| Ensemble de consignes |
1. D'après la conclusion de l'extrait sur la dette publique, qu'est-ce qui constitue le plus grand obstacle ?
2. Réécrivez le passage de l'extrait sur la dette publique allant de "2ème atelier : Désarmer" à "fonctionnement de l’État.", en substituant "la haute finance" à "la finance".
*** Extrait du texte
2ème atelier : Désarmer la finance (F. Durand-Paris XVI, D. Plihon, Attac-France, C. Vaillancourt-Attac-Québec)

L’ensemble de cet atelier porte sur un aspect particulier, mais majeur, de la financiarisation abordée dans l’atelier précédent : la dette publique. Le constat est une emprise de plus en plus massive de la finance sur le fonctionnement de l’État.

Depuis les années 1980 à aujourd’hui, il y a une baisse constante du revenu ou du produit national brut (PNB). Or la dette publique, elle, n’a cessé d’augmenter. En 1975, la dette publique représentait 150 % du PNB, en 2010, elle représentait 380 %.

Les solutions – entre autres proposées par des économistes non-orthodoxes – sont de :

-forcer (par le pouvoir législatif) des moratoires sur certaines dettes;

-mettre fin à certains produits financiers uniquement spéculatifs (ex. : hedge funds);

-mettre en place un contrôle social des banques par des personnes de la société civile;

– obliger à créer et à favoriser l’avènement de banques publiques d’investissement (pas sous contrôle privé et opaque);

-interdire la « tritisation »: processus mis en place par les banques pour vendre leurs dettes à des tiers spécialisés et donc se déresponsabiliser totalement;

-réintroduire un contrôle des capitaux, pour affaiblir le rapport de force en faveur du capital international;

– taxer les produits financiers.

Conclusion :

L’emprise de la finance est partout et très profonde dans nos vies, car l’habitude de l’endettement s’est beaucoup développée au niveau tant personnel que public. Par contre, c’est plutôt le discours néolibéral ambiant qui constitue le plus grand obstacle parce qu’on a fait croire aux gens que l’on ne peut et ne doit pas agir dans le secteur financier. Les gouvernements s’empêchent donc eux-mêmes souvent d’agir.

La série de moyens de contre-contrôle et de redressement énumérée ici par les économistes non-orthodoxes représente tout à la fois un ensemble de solutions efficaces et nécessaires et une affirmation que le pouvoir démocratique peut reprendre les choses en mains. Il faut faire un pied de nez à la nouvelle orthodoxie selon laquelle il faut, devant la finance, plier l’échine et payer.

Conférence « La dette publique », de Dominique Plihon, Attac-France

Essentiellement, ce fut une reprise des arguments et des fausses vérités répandues sur la dette publique.
******
*** Enregistrements présentés
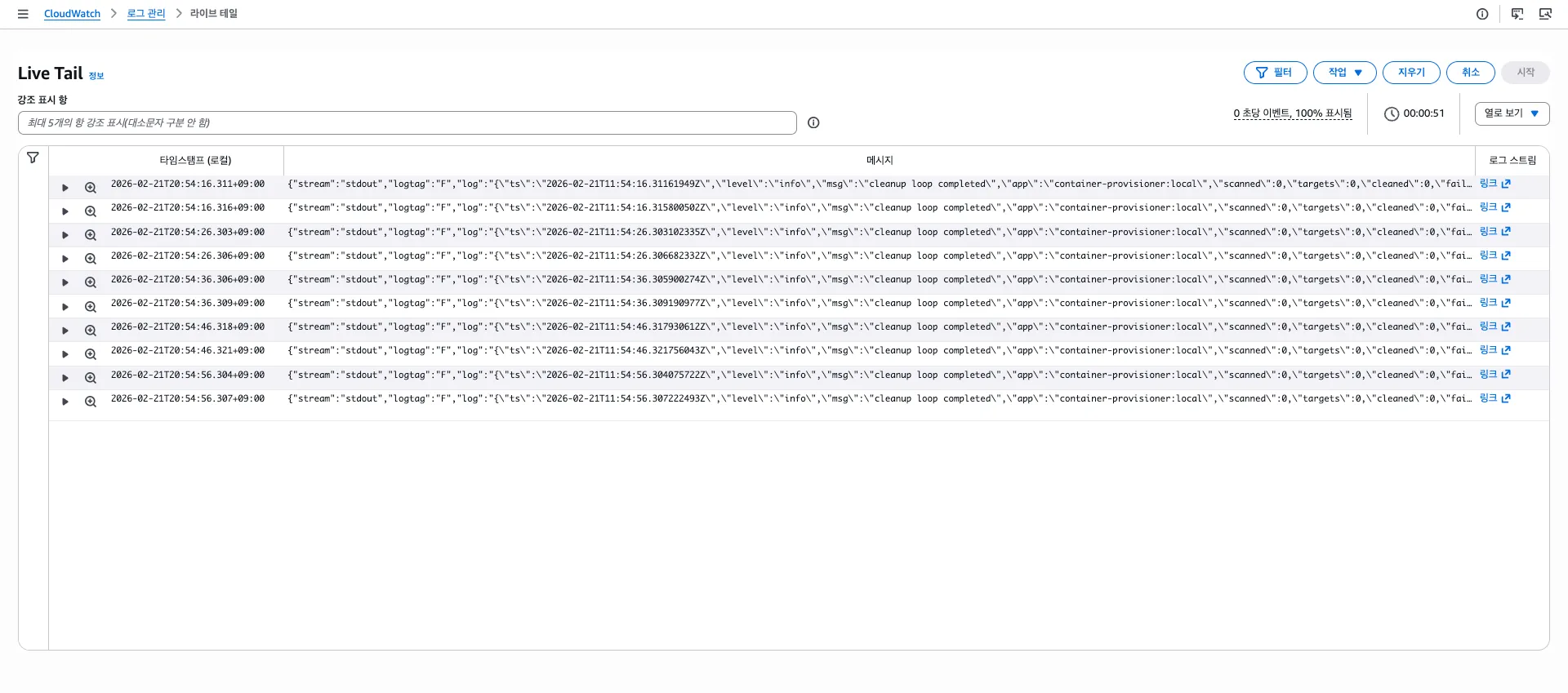
Task: Click magnifier icon for 20:54:36.306 entry
Action: coord(91,282)
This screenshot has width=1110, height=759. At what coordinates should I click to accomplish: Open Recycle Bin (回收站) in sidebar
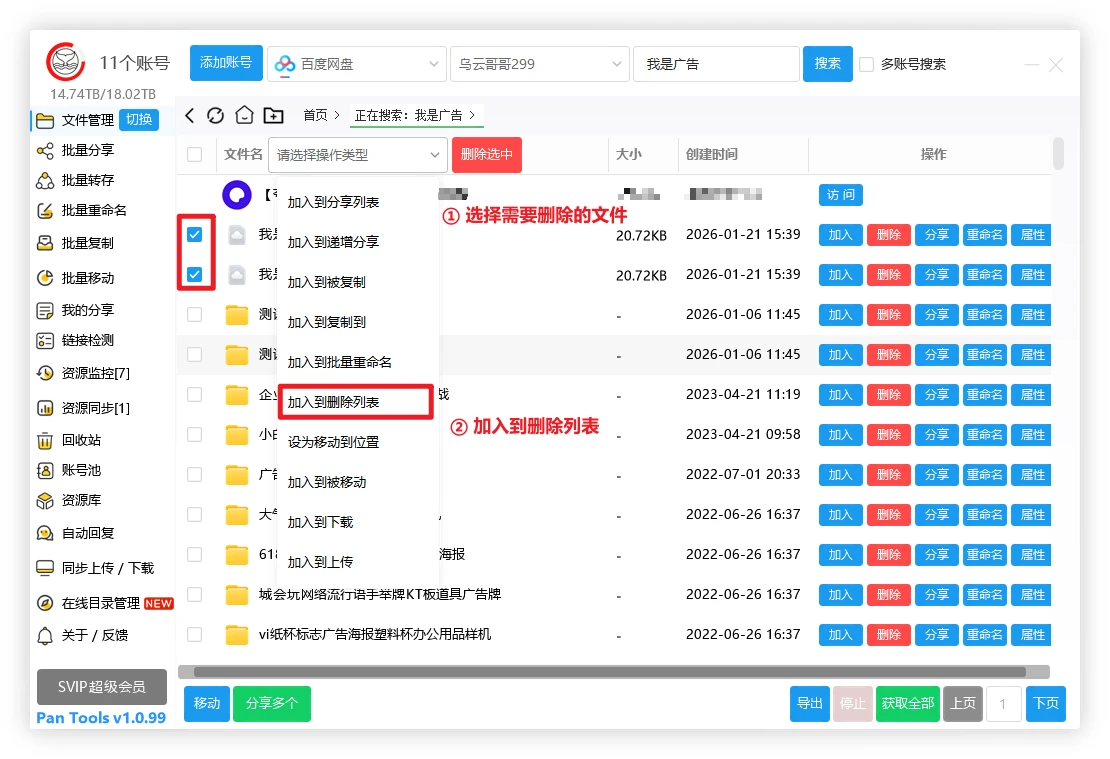point(80,440)
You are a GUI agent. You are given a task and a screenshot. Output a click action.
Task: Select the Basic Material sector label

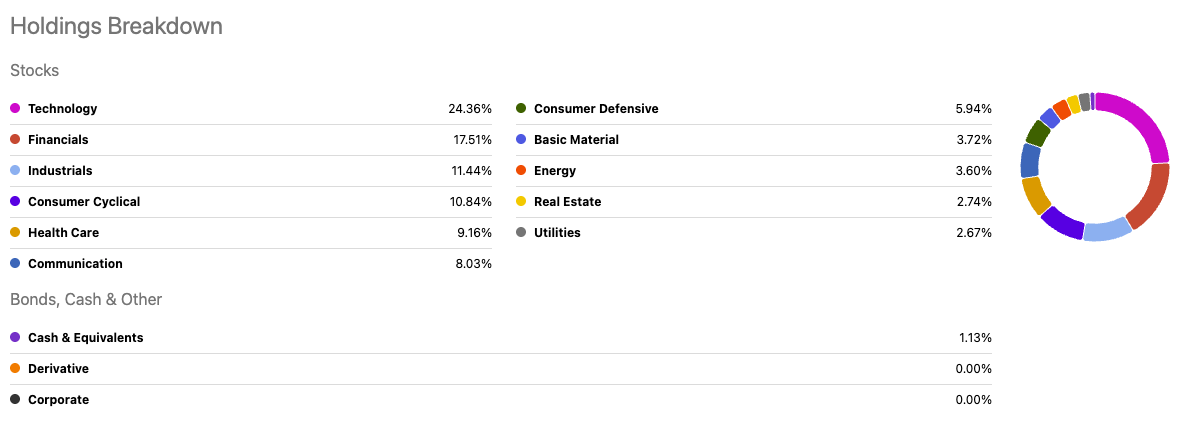pyautogui.click(x=576, y=140)
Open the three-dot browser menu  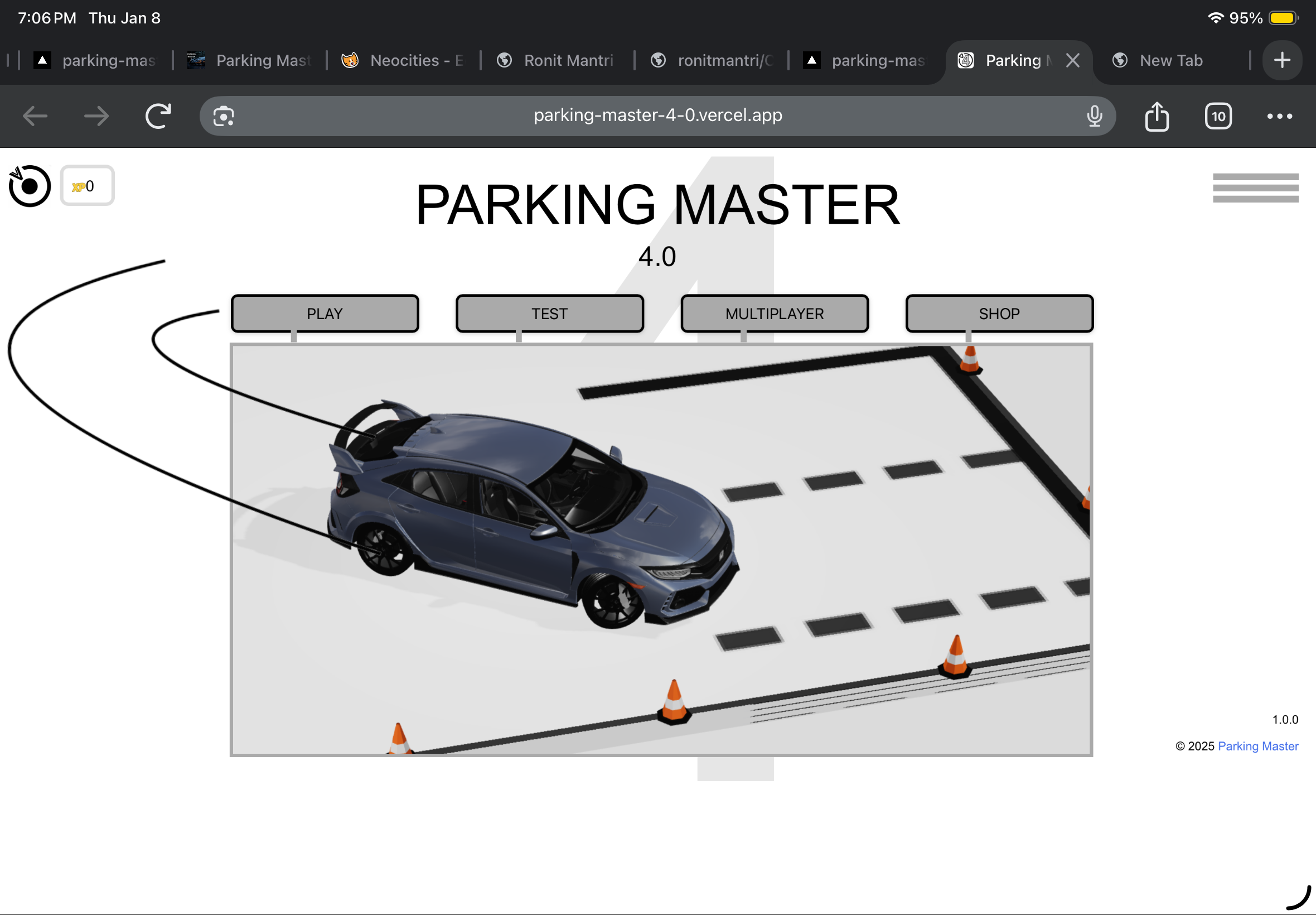[1279, 117]
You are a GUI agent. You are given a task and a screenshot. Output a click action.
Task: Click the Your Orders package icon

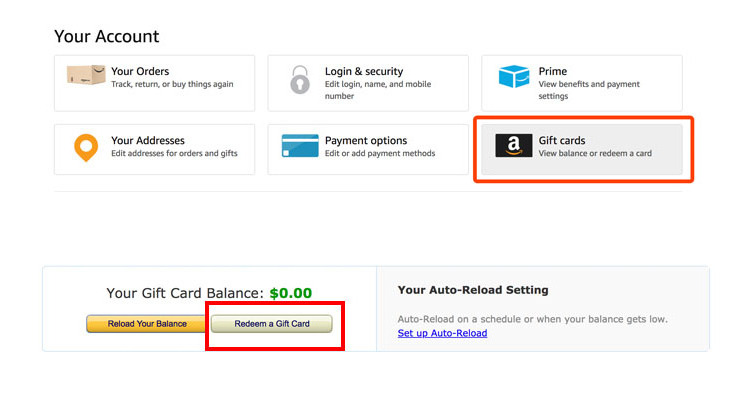click(85, 77)
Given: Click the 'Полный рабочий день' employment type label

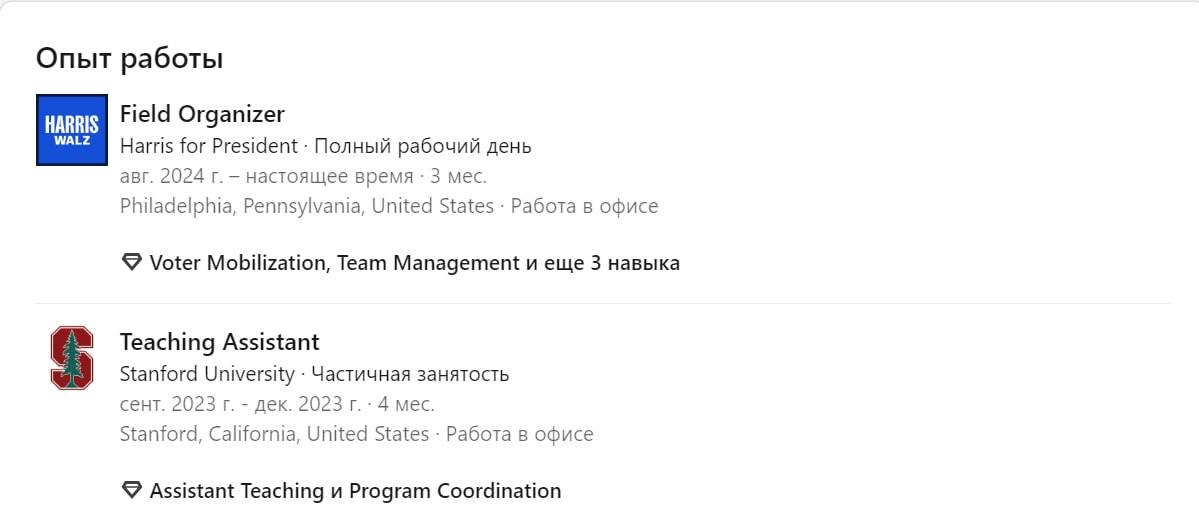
******
| Résultats de l'exercice |
1. Le discours néolibéral ambiant.

2.
2ème atelier : Désarmer la haute finance (F. Durand-Paris XVI, D. Plihon, Attac-France, C. Vaillancourt-Attac-Québec)

L’ensemble de cet atelier porte sur un aspect particulier, mais majeur, de la financiarisation abordée dans l’atelier précédent : la dette publique. Le constat est une emprise de plus en plus massive de la haute finance sur le fonctionnement de l’État.